In a statement announcing the funds, Yellow Card’s co-founder and CEO, Chris Maurice, said the capital would be applied to fund growth and expansion, particularly through enhancing Yellow Card’s API and widget products— the gateways for international businesses, including Coinbase and Block, to tap into African markets and for Pan-African companies to easily make international payments and manage their treasury via stablecoins.

“This fundraise not only demonstrates our resilience, but also highlights the vital role of digital assets for businesses across Africa,” said Maurice.

“We are excited about the opportunities, partnerships, and journey ahead; and I’m proud to work with an incredible cohort of investors that share our vision for the industry and the continent.
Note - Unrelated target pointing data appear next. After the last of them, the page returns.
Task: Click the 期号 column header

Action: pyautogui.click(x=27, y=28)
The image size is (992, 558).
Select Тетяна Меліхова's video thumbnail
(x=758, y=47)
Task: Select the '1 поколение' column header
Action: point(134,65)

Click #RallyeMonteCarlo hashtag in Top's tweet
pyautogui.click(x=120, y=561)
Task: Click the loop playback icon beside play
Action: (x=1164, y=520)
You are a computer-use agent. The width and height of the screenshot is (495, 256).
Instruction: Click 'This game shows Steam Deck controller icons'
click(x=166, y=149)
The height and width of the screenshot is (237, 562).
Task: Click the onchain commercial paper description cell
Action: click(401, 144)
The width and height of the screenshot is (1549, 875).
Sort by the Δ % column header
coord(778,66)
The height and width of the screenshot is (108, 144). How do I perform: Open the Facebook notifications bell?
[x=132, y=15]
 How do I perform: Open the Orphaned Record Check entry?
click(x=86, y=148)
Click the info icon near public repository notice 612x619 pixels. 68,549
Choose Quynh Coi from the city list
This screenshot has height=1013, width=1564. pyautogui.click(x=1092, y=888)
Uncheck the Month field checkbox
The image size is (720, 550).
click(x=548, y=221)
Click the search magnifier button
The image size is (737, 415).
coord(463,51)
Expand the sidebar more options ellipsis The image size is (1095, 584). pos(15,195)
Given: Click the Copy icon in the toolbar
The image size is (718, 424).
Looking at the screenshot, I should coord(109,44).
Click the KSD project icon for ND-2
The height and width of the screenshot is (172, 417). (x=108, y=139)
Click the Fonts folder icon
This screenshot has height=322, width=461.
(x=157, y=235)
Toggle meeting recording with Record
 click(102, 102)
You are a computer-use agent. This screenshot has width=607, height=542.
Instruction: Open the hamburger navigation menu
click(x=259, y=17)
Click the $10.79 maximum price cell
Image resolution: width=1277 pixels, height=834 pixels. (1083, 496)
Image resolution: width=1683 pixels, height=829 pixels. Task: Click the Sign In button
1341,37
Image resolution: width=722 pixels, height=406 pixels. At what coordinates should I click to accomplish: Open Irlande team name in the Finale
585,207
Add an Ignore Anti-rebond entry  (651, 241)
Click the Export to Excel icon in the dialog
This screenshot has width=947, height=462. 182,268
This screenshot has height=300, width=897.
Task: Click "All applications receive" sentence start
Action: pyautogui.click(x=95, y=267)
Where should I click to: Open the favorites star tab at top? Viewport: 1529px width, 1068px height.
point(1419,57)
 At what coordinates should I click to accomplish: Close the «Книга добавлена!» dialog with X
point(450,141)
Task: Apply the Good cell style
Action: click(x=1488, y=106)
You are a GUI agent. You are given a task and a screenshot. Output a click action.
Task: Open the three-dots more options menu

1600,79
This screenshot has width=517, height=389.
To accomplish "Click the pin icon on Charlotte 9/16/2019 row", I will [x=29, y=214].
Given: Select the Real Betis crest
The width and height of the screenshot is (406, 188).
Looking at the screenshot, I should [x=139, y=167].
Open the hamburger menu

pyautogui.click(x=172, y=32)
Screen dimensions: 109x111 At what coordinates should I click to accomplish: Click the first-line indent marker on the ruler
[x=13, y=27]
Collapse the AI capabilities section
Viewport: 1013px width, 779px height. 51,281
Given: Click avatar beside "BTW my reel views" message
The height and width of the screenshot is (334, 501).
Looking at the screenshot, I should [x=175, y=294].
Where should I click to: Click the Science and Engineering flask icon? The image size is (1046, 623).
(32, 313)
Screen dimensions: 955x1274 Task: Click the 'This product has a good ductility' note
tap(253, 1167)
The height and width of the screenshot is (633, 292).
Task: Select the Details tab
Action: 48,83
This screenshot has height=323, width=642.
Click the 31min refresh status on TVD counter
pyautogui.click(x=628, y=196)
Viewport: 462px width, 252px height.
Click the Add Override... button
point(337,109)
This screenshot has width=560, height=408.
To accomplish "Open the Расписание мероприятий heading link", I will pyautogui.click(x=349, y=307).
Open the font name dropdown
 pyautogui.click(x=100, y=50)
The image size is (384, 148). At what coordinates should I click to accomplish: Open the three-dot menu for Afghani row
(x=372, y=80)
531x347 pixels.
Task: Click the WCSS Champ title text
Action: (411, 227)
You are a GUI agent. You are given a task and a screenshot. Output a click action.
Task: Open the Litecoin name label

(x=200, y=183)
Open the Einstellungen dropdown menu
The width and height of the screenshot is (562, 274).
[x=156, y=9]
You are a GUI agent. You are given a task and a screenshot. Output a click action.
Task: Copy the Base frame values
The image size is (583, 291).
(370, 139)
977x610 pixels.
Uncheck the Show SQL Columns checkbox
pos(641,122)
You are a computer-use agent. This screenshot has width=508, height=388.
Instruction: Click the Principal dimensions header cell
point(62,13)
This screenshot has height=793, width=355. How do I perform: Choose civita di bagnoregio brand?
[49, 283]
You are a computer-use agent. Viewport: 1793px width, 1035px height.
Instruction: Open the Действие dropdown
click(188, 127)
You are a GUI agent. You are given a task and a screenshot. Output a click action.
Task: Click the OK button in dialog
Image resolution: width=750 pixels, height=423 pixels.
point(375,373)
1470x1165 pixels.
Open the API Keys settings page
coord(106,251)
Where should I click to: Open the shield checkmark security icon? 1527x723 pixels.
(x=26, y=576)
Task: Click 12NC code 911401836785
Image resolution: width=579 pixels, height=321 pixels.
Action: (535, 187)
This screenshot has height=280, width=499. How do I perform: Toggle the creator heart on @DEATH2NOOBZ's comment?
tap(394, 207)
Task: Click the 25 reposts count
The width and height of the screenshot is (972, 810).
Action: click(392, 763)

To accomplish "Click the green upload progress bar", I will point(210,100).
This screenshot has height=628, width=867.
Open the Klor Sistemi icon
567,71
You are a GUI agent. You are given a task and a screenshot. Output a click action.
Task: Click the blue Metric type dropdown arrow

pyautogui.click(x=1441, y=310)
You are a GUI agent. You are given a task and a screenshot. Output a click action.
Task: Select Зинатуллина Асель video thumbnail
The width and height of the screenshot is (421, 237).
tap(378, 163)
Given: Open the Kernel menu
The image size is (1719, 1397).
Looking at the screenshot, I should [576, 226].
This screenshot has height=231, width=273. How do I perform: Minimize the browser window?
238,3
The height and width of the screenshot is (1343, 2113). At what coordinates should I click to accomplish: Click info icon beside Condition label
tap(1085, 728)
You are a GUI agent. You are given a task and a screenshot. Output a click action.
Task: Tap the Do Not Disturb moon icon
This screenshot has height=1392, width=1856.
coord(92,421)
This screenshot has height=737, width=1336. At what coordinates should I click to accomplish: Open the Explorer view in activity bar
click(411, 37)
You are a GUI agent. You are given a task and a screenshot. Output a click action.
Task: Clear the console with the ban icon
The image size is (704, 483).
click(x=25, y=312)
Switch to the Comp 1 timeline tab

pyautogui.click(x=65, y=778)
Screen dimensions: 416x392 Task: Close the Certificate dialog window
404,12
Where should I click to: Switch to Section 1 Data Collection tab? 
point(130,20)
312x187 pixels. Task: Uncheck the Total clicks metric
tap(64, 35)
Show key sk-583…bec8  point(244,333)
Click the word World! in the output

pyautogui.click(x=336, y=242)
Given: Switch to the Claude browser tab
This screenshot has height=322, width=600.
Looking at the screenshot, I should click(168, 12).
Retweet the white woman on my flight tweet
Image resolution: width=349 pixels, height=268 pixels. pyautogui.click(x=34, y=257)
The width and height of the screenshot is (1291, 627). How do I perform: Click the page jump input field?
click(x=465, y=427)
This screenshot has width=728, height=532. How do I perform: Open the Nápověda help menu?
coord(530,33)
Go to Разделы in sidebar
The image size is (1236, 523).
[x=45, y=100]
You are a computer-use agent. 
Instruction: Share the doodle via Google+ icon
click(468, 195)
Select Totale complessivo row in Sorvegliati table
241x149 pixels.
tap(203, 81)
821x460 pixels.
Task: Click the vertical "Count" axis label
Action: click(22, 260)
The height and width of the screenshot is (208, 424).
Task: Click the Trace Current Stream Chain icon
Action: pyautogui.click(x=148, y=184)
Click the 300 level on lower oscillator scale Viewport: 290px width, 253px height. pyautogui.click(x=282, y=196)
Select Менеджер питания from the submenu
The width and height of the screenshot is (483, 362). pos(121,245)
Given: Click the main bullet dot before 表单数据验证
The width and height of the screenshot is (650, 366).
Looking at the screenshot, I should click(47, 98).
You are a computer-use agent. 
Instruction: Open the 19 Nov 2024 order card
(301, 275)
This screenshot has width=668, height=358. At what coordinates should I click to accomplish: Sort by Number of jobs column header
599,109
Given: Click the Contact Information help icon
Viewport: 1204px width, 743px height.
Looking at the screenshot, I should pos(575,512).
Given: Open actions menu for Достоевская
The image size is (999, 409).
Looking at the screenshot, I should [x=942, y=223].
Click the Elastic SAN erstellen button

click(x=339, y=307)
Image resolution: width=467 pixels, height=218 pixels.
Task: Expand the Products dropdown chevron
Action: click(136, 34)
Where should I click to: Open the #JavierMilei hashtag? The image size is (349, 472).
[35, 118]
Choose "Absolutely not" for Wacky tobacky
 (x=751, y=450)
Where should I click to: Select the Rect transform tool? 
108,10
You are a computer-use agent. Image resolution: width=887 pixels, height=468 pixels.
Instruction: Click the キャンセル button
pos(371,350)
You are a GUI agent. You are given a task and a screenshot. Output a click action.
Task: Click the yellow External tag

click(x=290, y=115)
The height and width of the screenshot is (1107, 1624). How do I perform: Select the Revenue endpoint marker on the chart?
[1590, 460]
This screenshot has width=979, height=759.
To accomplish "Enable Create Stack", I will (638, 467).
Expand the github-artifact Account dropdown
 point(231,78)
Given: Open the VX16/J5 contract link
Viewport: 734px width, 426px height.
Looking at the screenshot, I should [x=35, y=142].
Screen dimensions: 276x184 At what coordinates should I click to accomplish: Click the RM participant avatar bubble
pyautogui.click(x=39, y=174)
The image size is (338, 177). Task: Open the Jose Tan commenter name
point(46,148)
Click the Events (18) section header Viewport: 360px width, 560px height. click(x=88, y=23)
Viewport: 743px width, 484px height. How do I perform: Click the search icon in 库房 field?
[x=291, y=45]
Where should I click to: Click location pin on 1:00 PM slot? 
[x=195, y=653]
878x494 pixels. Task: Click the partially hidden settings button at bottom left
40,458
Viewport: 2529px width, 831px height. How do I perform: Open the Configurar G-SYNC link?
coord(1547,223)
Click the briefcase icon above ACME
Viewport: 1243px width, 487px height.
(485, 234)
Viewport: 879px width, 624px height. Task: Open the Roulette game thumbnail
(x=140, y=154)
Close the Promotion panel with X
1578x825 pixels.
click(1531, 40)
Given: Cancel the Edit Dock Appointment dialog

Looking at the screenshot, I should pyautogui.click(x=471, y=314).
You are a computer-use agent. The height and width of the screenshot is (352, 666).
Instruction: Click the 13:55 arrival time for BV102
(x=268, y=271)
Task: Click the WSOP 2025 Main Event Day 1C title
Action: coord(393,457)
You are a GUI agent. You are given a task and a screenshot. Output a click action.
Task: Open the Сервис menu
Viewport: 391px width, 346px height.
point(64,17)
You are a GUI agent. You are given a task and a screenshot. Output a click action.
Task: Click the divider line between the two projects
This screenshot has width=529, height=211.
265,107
“Additionally, Yellow Card is developing innovative new products for the continent, strengthening its team and systems, and continuing to lead engagement with regulators across the continent,” Maurice added.

Founded in 2019, Yellow Card has steadily become the largest and first licensed Stablecoin on/off ramp on the African continent with operations spanning 20 African countries and over $3 billion in transactions facilitated across the continent.

In September 2022, the startup had announced the close of its $40 million Series B funding round, and has now followed that up with a $33 million Series C round, led by Blockchain Capital, with participation from Polychain Capital, Third Prime Ventures, Castle Island Ventures, Block, Inc., Galaxy Ventures, Blockchain Coinvestors, Hutt Capital, and Winklevoss Capital.

Speaking on the funding, Aleks Larsen, General Partner at Blockchain Capital, said the future of payments lies in fast, affordable rails for everyone, powered by open networks.

“We couldn’t be more excited to back Yellow Card as they bring Africa on-chain with stablecoins,” Larsen said.